Data records:
>>>>
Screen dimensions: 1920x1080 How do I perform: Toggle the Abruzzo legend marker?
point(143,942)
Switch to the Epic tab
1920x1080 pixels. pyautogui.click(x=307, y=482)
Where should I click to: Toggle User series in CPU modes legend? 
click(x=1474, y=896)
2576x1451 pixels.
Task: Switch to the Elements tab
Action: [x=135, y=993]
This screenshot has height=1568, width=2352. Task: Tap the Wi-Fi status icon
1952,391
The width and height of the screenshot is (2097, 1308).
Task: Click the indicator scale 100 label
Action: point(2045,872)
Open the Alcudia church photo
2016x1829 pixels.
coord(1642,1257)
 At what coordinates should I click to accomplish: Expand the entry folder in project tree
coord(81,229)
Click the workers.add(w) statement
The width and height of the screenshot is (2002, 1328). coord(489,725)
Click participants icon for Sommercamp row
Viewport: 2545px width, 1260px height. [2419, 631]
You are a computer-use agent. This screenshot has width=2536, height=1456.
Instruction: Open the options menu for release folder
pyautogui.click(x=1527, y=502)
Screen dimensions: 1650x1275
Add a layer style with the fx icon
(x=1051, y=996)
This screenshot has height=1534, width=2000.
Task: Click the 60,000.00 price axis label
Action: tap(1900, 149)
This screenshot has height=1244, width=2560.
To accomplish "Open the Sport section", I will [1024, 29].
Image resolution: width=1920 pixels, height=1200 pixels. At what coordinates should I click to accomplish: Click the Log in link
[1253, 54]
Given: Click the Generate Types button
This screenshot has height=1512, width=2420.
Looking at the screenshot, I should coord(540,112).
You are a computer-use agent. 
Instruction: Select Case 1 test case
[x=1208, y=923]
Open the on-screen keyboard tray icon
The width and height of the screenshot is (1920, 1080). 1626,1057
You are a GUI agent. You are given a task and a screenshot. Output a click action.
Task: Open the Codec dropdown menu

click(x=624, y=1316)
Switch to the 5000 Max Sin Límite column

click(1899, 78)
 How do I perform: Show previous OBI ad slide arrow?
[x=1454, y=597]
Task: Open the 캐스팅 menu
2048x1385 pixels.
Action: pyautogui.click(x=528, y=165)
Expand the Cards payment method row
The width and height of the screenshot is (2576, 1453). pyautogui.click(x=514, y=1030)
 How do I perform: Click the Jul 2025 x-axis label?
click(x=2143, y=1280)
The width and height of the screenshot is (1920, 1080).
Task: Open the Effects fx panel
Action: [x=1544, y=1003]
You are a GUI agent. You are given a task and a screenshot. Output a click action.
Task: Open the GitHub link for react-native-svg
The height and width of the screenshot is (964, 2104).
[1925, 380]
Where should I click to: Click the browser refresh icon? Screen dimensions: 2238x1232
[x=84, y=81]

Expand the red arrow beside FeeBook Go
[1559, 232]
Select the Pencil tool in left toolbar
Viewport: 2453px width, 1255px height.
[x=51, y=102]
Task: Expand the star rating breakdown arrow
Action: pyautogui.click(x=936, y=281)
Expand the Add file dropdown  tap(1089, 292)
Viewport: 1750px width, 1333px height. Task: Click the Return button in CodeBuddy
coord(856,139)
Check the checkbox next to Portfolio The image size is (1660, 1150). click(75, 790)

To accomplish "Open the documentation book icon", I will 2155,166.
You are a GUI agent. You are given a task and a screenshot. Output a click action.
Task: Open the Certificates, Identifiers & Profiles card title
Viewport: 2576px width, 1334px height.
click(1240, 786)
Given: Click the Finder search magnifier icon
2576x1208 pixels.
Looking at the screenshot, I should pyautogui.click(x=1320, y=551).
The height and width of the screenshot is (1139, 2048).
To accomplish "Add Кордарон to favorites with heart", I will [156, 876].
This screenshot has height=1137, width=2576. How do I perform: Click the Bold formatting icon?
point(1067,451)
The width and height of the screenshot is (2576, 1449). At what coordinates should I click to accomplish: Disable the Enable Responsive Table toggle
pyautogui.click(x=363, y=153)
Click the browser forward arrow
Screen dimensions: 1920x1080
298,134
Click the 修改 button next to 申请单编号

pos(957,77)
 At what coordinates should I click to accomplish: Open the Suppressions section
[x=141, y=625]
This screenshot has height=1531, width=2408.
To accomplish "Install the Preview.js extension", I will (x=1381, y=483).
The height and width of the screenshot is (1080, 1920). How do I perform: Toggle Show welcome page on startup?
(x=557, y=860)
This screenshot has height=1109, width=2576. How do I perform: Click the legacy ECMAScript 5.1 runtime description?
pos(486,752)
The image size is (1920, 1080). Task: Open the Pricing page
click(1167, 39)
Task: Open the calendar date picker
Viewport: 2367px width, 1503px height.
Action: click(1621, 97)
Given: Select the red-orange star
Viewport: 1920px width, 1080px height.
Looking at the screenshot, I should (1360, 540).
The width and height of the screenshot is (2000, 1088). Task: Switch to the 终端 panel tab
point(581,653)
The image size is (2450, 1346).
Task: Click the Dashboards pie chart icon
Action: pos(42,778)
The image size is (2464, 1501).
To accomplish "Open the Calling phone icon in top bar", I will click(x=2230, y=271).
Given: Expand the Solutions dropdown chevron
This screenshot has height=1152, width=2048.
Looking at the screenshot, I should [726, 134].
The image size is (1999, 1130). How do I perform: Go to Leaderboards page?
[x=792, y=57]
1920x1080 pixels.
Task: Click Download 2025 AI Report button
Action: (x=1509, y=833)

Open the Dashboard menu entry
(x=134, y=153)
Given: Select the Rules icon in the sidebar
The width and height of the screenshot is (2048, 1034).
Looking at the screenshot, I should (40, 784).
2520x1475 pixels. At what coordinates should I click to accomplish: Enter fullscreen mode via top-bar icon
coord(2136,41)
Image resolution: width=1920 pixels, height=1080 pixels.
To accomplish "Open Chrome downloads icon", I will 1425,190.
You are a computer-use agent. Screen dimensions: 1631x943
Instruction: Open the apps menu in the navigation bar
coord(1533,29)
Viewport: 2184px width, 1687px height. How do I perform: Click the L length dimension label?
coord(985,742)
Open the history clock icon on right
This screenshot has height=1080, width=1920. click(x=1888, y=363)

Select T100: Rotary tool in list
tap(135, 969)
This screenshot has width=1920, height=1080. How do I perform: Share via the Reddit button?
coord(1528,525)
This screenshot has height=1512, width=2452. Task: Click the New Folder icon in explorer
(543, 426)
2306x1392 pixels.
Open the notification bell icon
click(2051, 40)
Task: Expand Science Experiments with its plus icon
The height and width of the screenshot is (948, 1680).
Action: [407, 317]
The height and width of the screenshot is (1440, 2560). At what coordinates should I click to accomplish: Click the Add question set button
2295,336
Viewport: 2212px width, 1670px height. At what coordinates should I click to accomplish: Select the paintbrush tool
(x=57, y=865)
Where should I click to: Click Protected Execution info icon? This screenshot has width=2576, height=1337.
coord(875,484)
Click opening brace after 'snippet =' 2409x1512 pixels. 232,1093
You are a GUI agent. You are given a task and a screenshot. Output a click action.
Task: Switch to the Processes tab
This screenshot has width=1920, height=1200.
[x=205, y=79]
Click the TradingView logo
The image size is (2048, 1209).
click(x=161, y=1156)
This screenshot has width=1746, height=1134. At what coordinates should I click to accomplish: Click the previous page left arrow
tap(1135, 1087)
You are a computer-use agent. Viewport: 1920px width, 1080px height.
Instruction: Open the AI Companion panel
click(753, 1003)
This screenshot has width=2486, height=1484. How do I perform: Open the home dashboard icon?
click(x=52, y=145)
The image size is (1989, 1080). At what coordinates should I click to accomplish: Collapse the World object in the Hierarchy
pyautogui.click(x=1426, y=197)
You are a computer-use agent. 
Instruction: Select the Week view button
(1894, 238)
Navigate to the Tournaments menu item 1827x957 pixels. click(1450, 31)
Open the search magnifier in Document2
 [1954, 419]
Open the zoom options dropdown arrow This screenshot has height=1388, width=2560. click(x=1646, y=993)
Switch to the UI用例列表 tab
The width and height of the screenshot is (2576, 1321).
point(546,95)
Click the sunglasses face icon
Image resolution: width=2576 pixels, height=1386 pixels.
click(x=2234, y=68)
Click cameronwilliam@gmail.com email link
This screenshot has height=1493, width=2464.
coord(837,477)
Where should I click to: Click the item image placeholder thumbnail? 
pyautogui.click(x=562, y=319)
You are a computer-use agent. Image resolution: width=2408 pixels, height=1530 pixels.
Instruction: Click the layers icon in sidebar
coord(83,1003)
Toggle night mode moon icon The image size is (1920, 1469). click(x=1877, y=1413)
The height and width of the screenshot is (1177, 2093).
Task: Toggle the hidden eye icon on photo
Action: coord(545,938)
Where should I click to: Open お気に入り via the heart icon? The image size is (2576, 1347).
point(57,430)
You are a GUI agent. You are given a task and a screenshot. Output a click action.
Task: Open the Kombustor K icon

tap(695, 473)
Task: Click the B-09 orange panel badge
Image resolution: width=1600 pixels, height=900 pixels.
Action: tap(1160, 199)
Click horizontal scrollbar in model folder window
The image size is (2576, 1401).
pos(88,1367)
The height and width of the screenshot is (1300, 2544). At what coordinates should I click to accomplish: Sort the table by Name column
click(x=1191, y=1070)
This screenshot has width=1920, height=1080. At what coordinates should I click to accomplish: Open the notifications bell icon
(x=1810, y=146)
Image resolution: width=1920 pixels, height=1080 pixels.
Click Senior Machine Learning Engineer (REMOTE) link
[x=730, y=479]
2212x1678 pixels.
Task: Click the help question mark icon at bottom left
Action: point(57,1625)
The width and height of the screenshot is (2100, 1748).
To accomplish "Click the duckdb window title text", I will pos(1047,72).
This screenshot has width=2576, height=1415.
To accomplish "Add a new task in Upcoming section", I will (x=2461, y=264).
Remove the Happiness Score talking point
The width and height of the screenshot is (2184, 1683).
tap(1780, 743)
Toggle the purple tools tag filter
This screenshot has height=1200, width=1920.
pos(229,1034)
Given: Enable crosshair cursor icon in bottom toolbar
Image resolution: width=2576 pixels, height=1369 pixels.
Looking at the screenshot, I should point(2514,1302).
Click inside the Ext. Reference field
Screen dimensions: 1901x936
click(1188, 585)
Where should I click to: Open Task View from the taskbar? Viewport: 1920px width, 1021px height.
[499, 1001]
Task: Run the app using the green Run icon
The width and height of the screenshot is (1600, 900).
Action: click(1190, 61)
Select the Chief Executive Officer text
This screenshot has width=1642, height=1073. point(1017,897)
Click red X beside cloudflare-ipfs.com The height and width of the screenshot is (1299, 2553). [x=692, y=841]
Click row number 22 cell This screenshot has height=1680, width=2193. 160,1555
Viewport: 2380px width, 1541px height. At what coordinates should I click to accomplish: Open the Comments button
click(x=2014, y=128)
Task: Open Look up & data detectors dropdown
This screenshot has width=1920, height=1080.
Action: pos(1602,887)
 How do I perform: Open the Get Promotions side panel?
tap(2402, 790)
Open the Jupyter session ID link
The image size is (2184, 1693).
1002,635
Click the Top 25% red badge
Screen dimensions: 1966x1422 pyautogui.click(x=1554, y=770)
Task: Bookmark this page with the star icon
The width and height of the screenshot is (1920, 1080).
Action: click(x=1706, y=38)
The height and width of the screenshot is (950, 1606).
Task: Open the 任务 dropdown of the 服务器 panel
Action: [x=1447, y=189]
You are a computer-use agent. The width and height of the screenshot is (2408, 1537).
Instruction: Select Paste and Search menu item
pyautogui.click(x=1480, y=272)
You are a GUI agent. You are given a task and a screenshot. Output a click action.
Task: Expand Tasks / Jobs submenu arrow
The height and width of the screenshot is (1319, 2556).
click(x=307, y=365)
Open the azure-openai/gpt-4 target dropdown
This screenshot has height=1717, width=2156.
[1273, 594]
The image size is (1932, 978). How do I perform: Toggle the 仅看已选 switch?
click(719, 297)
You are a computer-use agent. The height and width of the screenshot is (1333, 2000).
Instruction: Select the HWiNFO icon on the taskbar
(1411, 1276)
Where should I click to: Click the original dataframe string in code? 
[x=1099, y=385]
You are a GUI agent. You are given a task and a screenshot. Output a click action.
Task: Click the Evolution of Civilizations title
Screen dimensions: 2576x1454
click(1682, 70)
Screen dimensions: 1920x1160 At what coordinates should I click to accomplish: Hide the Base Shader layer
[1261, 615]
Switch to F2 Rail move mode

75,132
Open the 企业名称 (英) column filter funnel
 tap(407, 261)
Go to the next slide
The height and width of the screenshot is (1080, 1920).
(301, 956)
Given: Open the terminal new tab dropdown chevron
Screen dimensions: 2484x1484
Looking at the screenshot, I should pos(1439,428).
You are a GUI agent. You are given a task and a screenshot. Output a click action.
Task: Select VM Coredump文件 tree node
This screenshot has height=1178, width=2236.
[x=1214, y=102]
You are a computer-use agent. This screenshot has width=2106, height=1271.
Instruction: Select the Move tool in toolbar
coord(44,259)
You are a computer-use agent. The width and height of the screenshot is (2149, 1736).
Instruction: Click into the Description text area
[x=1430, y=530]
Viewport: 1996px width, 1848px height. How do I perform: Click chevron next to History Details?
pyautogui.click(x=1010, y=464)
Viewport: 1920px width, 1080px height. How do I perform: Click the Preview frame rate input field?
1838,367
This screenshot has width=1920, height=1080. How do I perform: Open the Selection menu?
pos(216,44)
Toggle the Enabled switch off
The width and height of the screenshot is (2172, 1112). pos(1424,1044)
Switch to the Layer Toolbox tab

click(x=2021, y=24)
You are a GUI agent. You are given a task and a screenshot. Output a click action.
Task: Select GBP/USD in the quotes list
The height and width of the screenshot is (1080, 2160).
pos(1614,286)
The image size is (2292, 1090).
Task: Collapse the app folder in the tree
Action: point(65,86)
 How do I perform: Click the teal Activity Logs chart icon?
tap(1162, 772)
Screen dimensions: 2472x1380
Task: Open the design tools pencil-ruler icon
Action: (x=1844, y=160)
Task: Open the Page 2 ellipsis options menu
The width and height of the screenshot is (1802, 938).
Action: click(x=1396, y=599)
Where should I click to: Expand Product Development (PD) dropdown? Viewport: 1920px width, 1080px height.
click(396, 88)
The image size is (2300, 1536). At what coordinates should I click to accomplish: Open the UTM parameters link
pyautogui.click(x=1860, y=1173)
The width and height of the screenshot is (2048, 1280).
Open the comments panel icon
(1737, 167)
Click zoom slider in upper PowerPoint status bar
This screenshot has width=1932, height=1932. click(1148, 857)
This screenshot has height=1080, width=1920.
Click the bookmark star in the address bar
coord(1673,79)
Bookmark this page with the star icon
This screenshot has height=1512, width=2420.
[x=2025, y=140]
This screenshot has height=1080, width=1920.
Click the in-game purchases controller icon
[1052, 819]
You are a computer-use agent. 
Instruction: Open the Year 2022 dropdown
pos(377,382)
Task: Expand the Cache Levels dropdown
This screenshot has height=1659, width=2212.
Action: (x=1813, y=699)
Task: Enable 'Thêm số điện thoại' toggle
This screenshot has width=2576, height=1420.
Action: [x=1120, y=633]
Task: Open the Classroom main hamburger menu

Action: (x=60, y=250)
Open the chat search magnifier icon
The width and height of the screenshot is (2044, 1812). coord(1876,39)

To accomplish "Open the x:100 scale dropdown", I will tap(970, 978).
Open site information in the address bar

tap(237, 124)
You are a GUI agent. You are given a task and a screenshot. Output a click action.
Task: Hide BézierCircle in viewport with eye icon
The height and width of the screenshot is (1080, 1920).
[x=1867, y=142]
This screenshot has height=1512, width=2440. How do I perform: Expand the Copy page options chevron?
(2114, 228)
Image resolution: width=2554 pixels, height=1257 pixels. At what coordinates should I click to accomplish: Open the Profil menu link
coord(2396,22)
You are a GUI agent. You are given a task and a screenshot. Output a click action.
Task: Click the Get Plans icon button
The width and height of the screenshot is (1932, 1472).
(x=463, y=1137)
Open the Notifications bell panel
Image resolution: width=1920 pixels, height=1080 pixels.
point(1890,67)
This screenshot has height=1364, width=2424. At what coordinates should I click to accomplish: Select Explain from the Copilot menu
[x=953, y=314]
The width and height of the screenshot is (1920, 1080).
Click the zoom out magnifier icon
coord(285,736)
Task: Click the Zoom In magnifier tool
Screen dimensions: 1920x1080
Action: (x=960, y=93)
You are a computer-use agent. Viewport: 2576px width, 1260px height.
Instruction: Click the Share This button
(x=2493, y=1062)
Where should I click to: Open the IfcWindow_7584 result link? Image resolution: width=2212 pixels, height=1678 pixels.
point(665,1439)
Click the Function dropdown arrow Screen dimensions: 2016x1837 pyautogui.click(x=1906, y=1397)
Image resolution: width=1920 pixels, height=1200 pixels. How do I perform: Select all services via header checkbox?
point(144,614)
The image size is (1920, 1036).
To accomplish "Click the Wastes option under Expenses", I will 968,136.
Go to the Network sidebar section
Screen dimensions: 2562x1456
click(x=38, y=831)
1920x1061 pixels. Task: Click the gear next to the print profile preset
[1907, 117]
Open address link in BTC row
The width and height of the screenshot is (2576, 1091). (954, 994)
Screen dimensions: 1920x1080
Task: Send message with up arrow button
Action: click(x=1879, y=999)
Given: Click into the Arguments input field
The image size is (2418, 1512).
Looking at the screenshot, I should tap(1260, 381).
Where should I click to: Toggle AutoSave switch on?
<<<<
EXERCISE DETAILS
Within the data above, pick out all lines holding the word "orange".

WRITTEN SOLUTION
Given: Select the red-orange star
Task: Click the B-09 orange panel badge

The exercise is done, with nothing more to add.